Si ces solutions sont classiques, leur application à des données de risques nouvelles interpelle compte tenu des enjeux, tant sanitaires que financiers, que représentent les risques émergents, dans un contexte de plus en plus marqué par une défiance du public à l’égard de l’utilisation de certaines substances ou technologies.

Toutefois, il faut bien reconnaître que les consommateurs ne sont pas protégés de la même manière que les travailleurs, dont la liberté de choix est beaucoup plus limitée.

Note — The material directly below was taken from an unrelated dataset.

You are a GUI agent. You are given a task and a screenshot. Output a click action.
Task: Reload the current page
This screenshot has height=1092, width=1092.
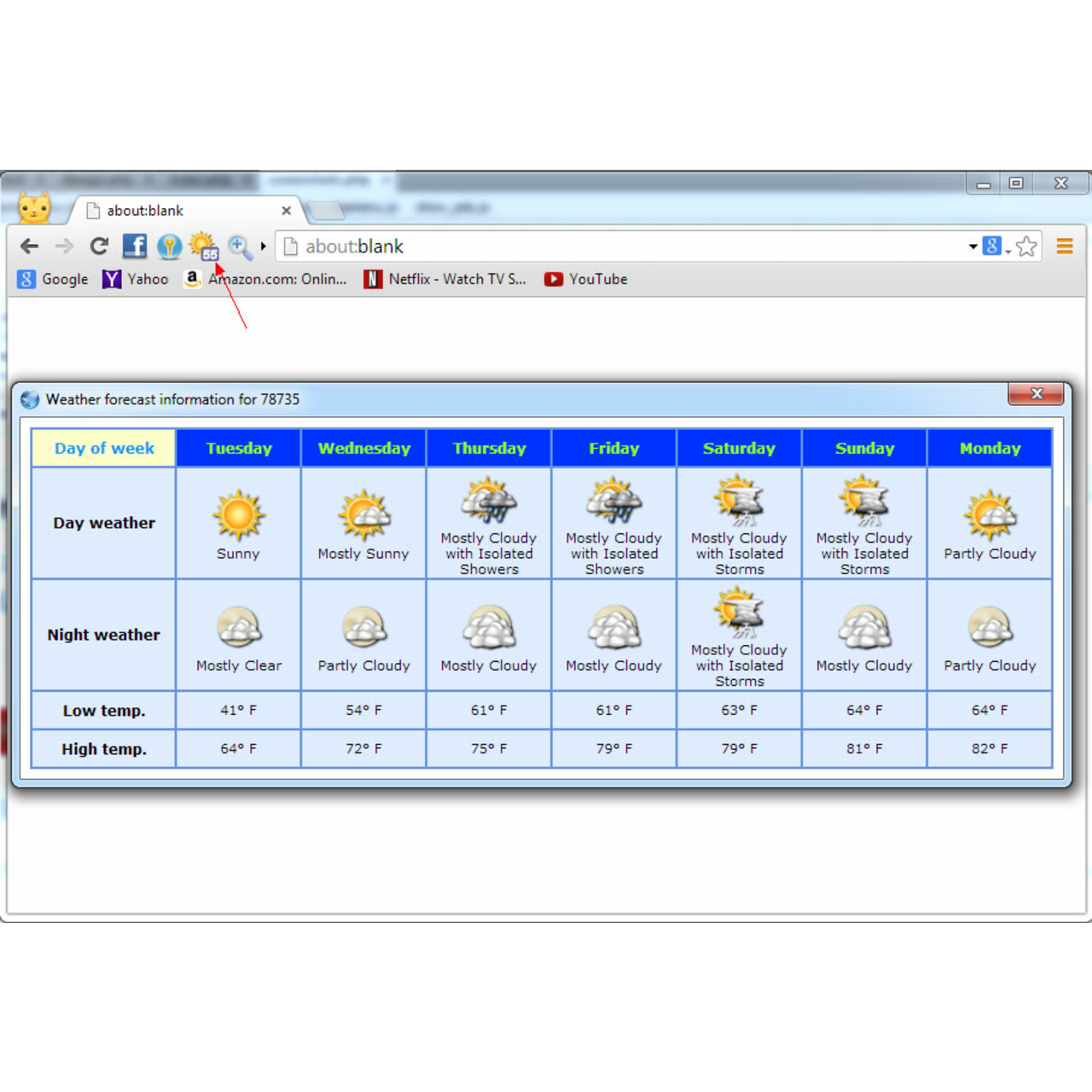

Plusieurs enseignements méritent d’être tirés de ces quelques décisions :

  • Si l’expertise scientifique et médicale occupe une place centrale dans le débat et l’appréciation de la causalité, les juridictions, qu’elles soient de l’ordre judiciaire ou administratif, conservent néanmoins leur liberté d’appréciation et de qualification juridique, y compris lorsque les données acquises de la science ne sont pas totalement certaines, et font ainsi manifestement preuve de bienveillance à l’égard des travailleurs concernés ou de leurs ayants droit (ce qui fait particulièrement écho compte tenu de l’enjeu de santé publique lié aux pesticides et au développement prévisible des contentieux dans ce domaine, en France comme à l’étranger) ;
  • Ces décisions illustrent la difficulté de rapporter la preuve de l’existence d’une cause totalement étrangère, dès lors que l’expertise n’écarte pas tout lien avec le travail ;
  • A défaut, la responsabilité de l’employeur pour manquement à l’obligation de sécurité-prévention est posée, et on constate au travers de ces affaires que cette question est omniprésente en arrière-plan, même s’il n’était question que de reconnaissance du caractère professionnel dans les rapports entre l’assuré social et l’organisme de Sécurité sociale ;
  • Enfin, on ne peut ici que constater la nécessité d’une approche transversale entre les problématiques de santé publique, d’environnement et de santé au travail (cf. en ce sens le 6e axe stratégique du plan national de santé au travail pour 2016-2020).